Certes Initiale de Boulez, commandée pour l’inauguration du musée de la Menil Collection de Houston, ne constitue qu’une mise en bouche cuivrée. Ses cinq minutes sont toutefois plus élaborées que les brévissimes – rarement plus d’une minute – Fanfares, for Louisville, for Lancaster ou for Los Angeles Philharmonic de Lutoslawski, dont celle for CUBE, destinée à un quintette à vents, a été créée sept mois après Initiale. Deux cors, deux trompettes, deux trombones et un tuba jouent chez Boulez une musique rappelant un peu l’esprit de Stravinsky, sans doute non dénuée d’humour, dont le chef exalte le côté jubilatoire.
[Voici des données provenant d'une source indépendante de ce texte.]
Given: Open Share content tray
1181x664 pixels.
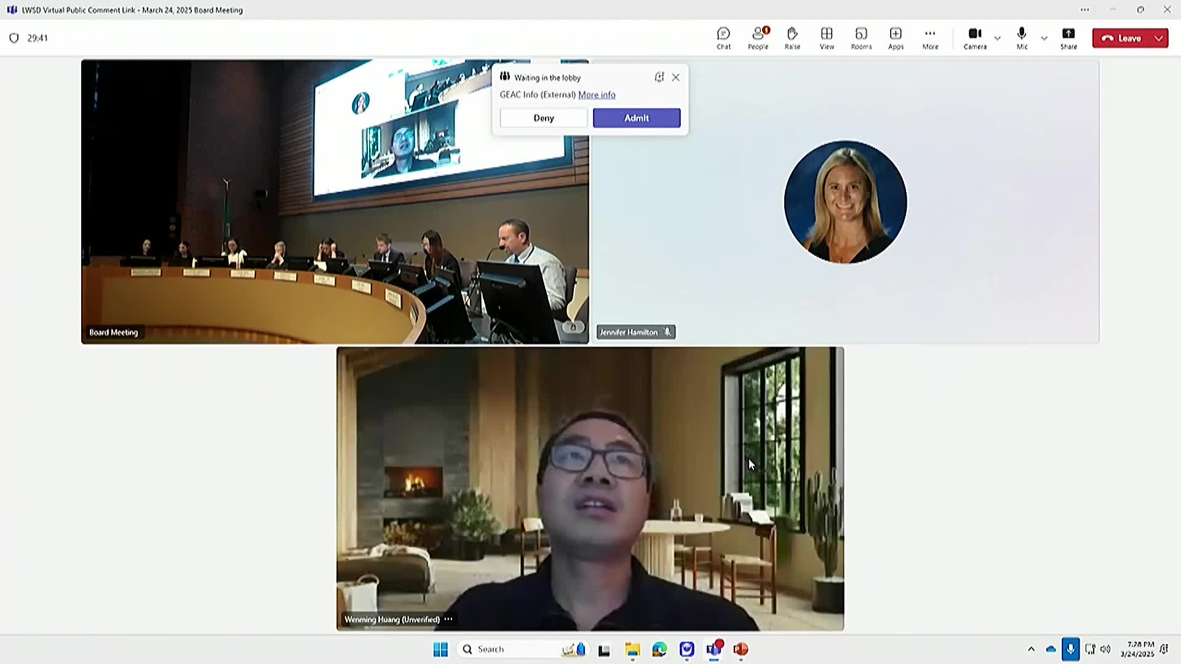Looking at the screenshot, I should pyautogui.click(x=1068, y=38).
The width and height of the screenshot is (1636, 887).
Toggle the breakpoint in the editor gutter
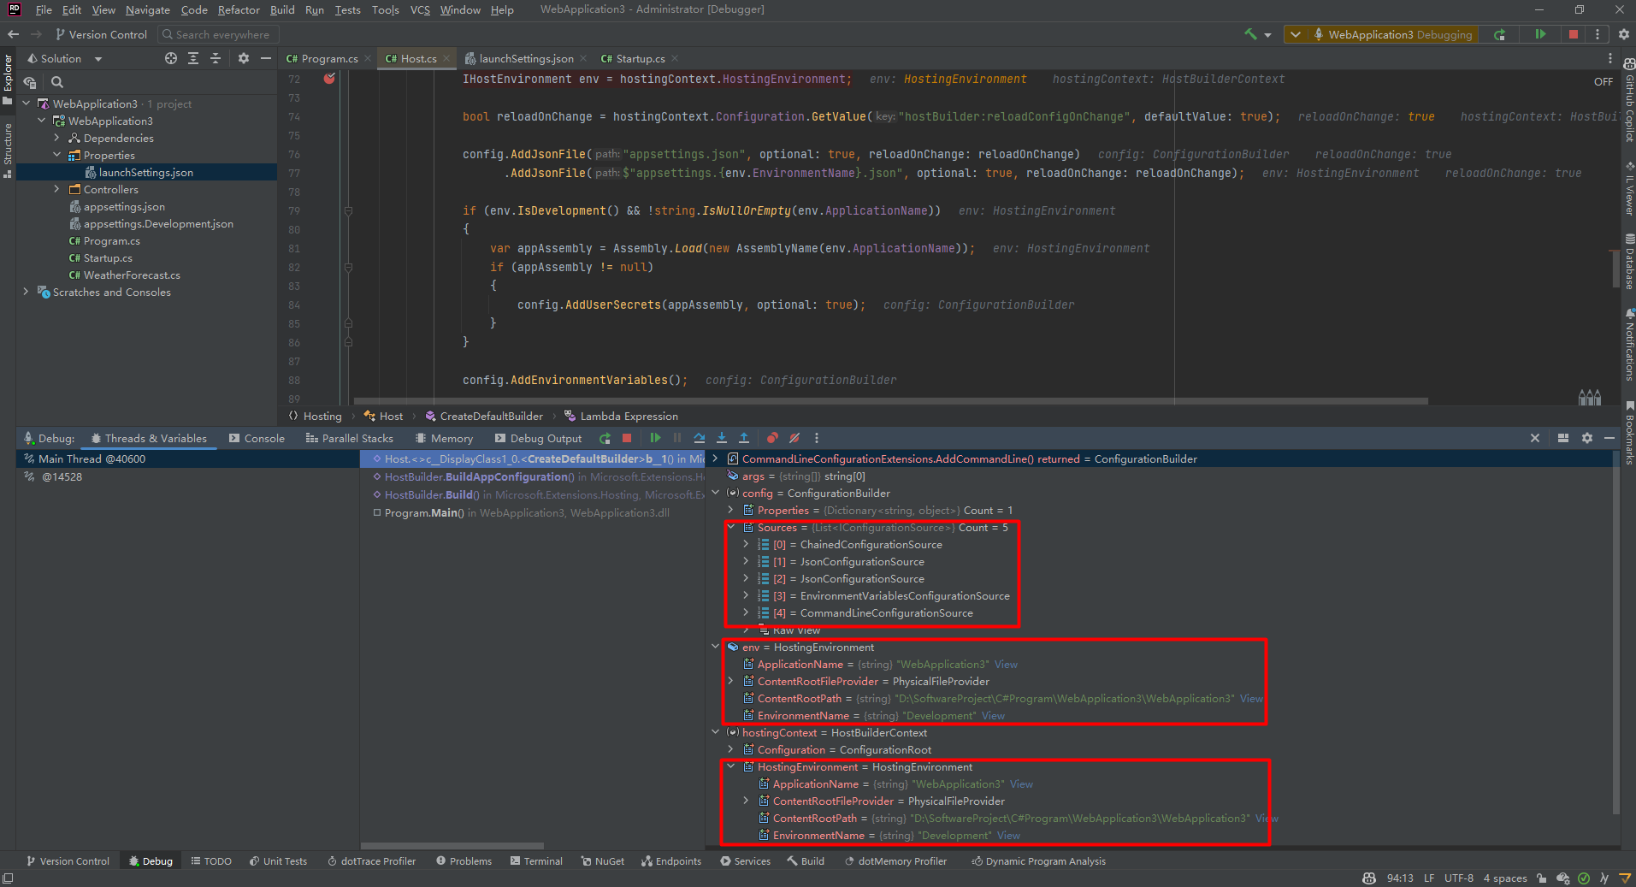tap(329, 79)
Les Nocturnes de Debussy créent un contraste assez abrupt, surtout « Nuages », à la poésie allusive. Klaus Mäkelä, s’il y est d’une parfaite fluidité, répudie toute sécheresse, très suggestif, donnant à voir autant qu’à entendre. La clarté des plans n’exclut nullement la densité de la pâte, loin de tout impressionnisme vaporeux. « Fêtes » a beau briller de tout l’éclat de l’orchestre, y manquent une certaine jubilation, une certaine ébriété, la fanfare centrale n’avance pas assez. « Sirènes », en revanche, renouvelle la réussite de « Nocturnes », avec une grande souplesse rythmique, des raffinements coloristes, des femmes-poissons à la sensualité capiteuse, en rien désincarnées – il est vrai que l’effectif reste très loin des seize voix indiquées sur la partition et que l’effet de fondu s’estompe.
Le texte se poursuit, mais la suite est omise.